In response to the HRW report, military spokesman Brigadier Felix Kulayigye and police spokesman Fred Enanga both said that torture was not condoned and that perpetrators would be punished if discovered.
They did not supply statistics for it right away.
“Anyone who has tortured is an idiot because torture produces no outcomes,” Kulayigye remarked.
HRW, on the other hand, said Museveni’s administration was complicit in arbitrary arrests and mistreatment. Ex-detainees said they were raped, assaulted, electrocuted, or injected with unknown chemicals.
One lady, named only as Rachel N, said she was kidnapped while pregnant in 2019 and endured rape, beatings, and a miscarriage while detained for months.

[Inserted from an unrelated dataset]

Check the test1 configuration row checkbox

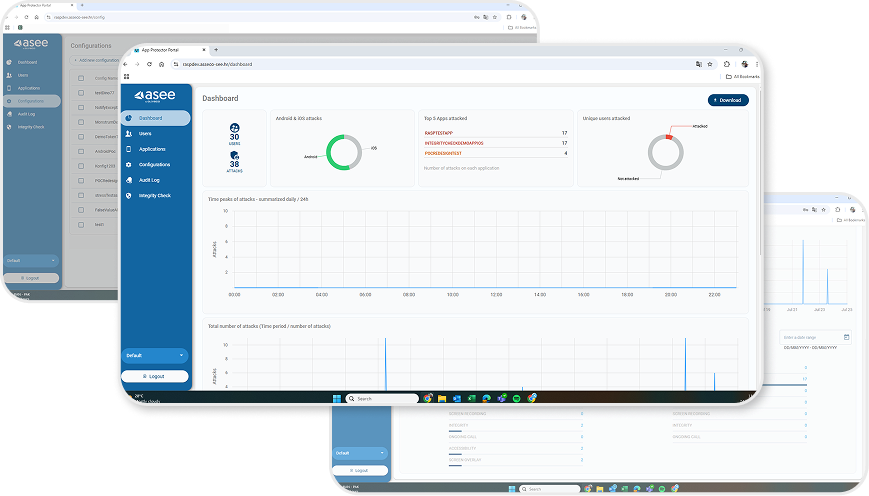80,225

According to the article, she said, “I was tied up — they called it ‘Rambo’ – I was crucified.” “I was in agony. I was there for 12 hours. At 1 a.m. in the morning, I was removed. Before I was carried inside, (my body) was swollen.”
‘PLEASE KILL ME.’
According to a Reuters story received by NCMP, Ssegawa was pushed into a vehicle, hooded, taken to a basement, and given a movie urging people to vote for Wine. According to him, one of his captors heated a metal rod over a gas flame before pressing it into his stomach.
“The agony was crushing, my skin was burning away,” Ssegawa said, revealing wounds under his jacket.

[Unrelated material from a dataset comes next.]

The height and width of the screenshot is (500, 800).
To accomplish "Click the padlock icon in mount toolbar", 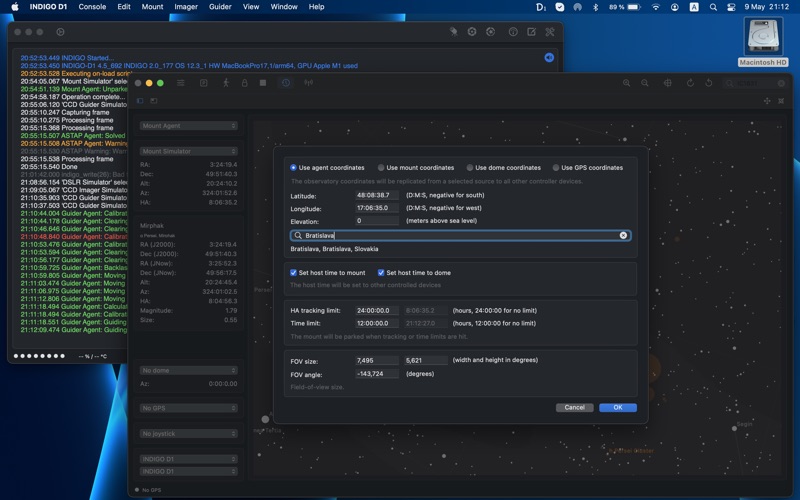I will [244, 83].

“I implored them, ‘Please murder me.'”
According to Ssegawa, the guy then used pliers to rip out his nails. Another shoved a hot iron into his back and attempted to grasp his mouth with pliers before being stopped by a coworker, according to Ssegawa.
According to a plea submitted last year by Wine’s party to the Hague-based International Criminal Court, Ssegawa’s lifeless corpse was thrown outside a mortuary.

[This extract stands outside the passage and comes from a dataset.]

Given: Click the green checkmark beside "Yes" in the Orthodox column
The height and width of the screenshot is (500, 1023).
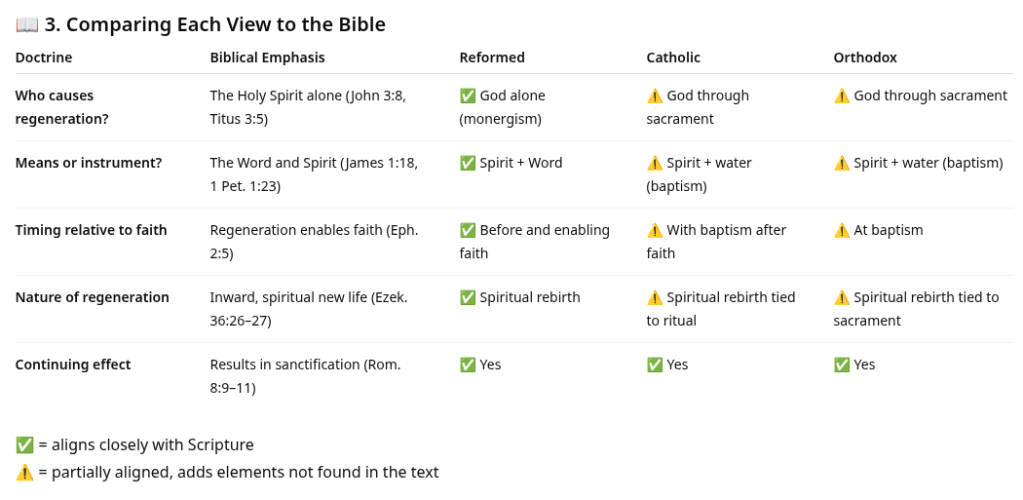Looking at the screenshot, I should coord(842,365).
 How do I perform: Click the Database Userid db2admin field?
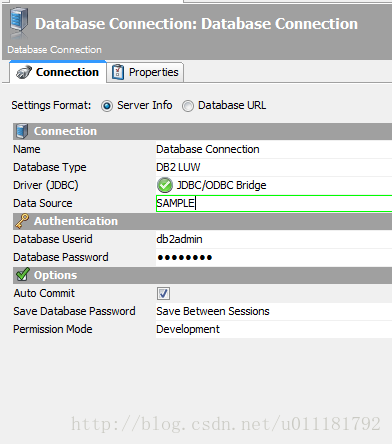[274, 239]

According to the petition, his fingers were necrotic (dead cells), and he also had bruises, burns, a scarred abdomen, and symptoms of electrocution. When mortuary staff discovered he was still alive, they transported him to a doctor.
Ssegawa, a former machinist at a construction company, is unable to work due to his injured hands.
According to Enanga, a police spokeswoman, Ssegawa was attacked after trying to steal a phone. Nonetheless, he was never charged.
To highlight worldwide concern over Uganda’s human rights record, the US sanctioned former head of military intelligence Major General Abel Kandiho in December for “horrific” abuse by his unit, stating he was sometimes intimately engaged.
Uganda expressed dissatisfaction with the decision since it was made “without appropriate procedure.” Museveni promoted him to senior police officer in February.
Ugandan troops are part of a Western-backed peacekeeping team battling Islamist terrorists in Somalia, and they have also gone into the Democratic Republic of the Congo to pursue Islamic State-aligned fighters.